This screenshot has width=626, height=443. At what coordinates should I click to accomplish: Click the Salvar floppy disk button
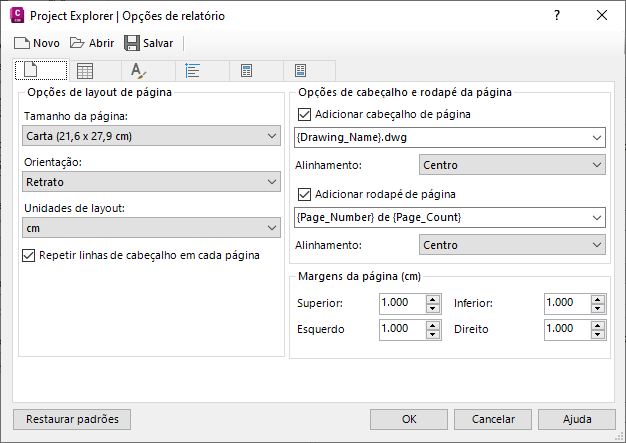coord(148,43)
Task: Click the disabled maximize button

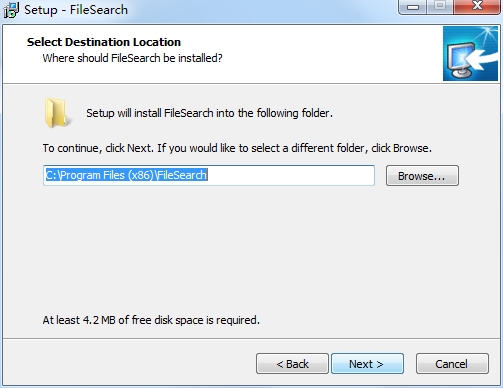Action: coord(440,7)
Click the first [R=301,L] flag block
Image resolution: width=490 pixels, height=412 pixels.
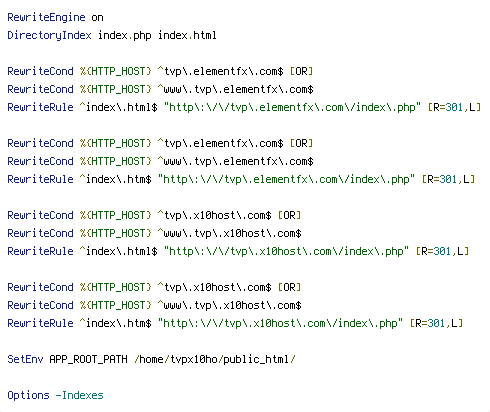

What needs to be done: Set down exactly, from the line that contains "Click the first [R=301,L] flag block" through the last line of the data, each line as it stands, and leave the pictures out.

Result of the task:
Click the first [R=301,L] flag block
Image resolution: width=490 pixels, height=412 pixels.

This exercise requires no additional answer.